Figure 7 is a further embodiment of the compression garment described in connection with Figure 1. In this embodiment like reference numerals indicate like features but the non-return valves 8 and 9 and the external tube 7 have been dispensed with. In practice, it has been found that the non-return valves were ineffective in some

orientations and resulted in leakages particularly if ball valves were used. Therefore, the non-return valves and external tube for deflation of the apparatus were removed such that deflation occurs through the bleed orifices 3 and 4 and out through the fluid supply 5. The advantage with this arrangement is that the bleed orifices ensure that some residual pressure remains (less than 5mm Hg) in the chambers furthest from the first chamber which allows a smaller compressor to be used thus reducing the overall size of the apparatus.

Thus, it can be seen that the garment is able to compress the limb sequentially at a variable rate of pressure rise and can provide a graduated pressure from chamber to chamber. In addition, the pressure difference between adjacent chambers can be adjusted by adjusting the air bleed 6 to the atmosphere. If graduated pressure is not required the bleed 6 can be closed and the multi-chamber garment will behave like a single chamber garment with equal pressure in all chambers. Although only three chambers have been described it will be appreciated that any number of chambers can be used by employing such an arrangement. The bleed 6 provides a built-in pressure control which ensures that once the steady state pressure gradient is reached, it is held by exhausting any excess flow through a valve in the pump and at a controlled rate through the bleed valve.

It is also envisaged that the bleed 6 could be used to provide ventilation and cooling in the bed of the patient which will make the treatment process far more pleasant, particularly during lengthy treatment sessions.

It will be appreciated that the intermittent compression garment described and depicted in Figures 1 to 7 can be adapted such that it can simply provide a sequential compression by omitting (or shutting off) the bleed 6. In this way, one can obtain a successive pressure rise from chamber to chamber with each chamber eventually reaching the same pressure. Alternatively, if a graduated compression is required, the bleed 6 will be adjusted to provide the required drop in pressure between adjacent chambers. This is however, only a single example of how successive and graduated pressure is used for treatment.

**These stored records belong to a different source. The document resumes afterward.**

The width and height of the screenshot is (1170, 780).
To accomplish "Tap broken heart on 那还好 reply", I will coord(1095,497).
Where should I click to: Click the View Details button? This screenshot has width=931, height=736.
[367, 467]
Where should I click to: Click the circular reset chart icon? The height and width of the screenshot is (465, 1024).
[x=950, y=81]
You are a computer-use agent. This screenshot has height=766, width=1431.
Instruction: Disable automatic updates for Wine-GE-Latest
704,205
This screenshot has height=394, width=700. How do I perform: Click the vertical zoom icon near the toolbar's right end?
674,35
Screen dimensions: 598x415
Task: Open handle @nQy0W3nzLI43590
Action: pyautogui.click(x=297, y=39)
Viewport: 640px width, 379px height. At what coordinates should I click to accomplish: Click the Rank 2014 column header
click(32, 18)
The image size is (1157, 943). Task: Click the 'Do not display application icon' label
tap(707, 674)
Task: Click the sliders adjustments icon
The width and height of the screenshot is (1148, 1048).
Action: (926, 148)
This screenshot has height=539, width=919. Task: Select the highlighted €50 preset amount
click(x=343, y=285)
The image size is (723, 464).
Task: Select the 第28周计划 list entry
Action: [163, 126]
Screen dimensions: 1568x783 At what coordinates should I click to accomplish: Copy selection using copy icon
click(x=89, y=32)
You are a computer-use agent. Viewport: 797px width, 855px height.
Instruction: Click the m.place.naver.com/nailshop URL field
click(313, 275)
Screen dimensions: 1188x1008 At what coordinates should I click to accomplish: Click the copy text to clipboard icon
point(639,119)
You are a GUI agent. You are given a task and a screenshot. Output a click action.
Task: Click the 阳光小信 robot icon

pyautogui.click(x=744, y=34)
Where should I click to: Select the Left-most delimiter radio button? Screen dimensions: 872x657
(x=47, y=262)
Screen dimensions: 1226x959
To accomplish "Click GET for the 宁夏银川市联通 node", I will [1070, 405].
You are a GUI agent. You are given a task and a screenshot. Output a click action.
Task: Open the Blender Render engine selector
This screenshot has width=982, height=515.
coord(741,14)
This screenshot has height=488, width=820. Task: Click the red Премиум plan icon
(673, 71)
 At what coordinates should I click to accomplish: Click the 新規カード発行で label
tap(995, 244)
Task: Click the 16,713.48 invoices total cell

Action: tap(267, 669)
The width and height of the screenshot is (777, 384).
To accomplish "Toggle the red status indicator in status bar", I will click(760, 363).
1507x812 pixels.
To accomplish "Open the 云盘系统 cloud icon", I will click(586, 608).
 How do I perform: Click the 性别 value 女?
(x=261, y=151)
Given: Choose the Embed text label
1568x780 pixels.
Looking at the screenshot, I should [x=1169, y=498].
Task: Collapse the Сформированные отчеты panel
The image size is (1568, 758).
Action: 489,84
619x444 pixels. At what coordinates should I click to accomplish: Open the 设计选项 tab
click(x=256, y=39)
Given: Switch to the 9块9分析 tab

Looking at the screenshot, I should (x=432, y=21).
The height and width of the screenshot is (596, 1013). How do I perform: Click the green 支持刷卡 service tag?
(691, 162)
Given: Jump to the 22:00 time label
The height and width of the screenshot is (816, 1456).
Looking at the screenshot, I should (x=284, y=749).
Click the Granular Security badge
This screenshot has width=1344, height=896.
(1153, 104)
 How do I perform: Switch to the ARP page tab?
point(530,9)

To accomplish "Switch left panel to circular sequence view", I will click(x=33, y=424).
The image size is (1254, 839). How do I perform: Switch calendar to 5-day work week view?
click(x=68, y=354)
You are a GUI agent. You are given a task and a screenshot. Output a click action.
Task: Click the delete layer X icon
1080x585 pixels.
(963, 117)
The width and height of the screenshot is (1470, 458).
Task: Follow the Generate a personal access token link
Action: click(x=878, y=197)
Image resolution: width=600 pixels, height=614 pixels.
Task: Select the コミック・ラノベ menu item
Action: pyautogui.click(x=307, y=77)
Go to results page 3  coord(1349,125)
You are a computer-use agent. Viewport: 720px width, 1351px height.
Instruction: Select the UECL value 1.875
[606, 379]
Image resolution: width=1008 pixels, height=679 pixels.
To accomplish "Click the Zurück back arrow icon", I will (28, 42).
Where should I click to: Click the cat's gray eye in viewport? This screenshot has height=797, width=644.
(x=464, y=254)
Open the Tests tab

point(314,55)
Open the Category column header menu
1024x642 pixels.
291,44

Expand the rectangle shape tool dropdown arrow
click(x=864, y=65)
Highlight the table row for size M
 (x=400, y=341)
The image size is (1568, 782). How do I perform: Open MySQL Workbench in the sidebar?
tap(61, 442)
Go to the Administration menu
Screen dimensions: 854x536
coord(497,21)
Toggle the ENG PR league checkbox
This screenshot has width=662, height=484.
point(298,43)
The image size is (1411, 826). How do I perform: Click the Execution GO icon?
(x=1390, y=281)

For example, a static mattress will not usually require sequential compression since all chambers will be required to reach the same final pressure immediately. However, in a dynamic mattress a sequential compression would be useful for therapy. In some situations there may be a demand for a graduated pressure in a static or dynamic mattress, for example, where parts of the mattress require a higher support pressure than other parts.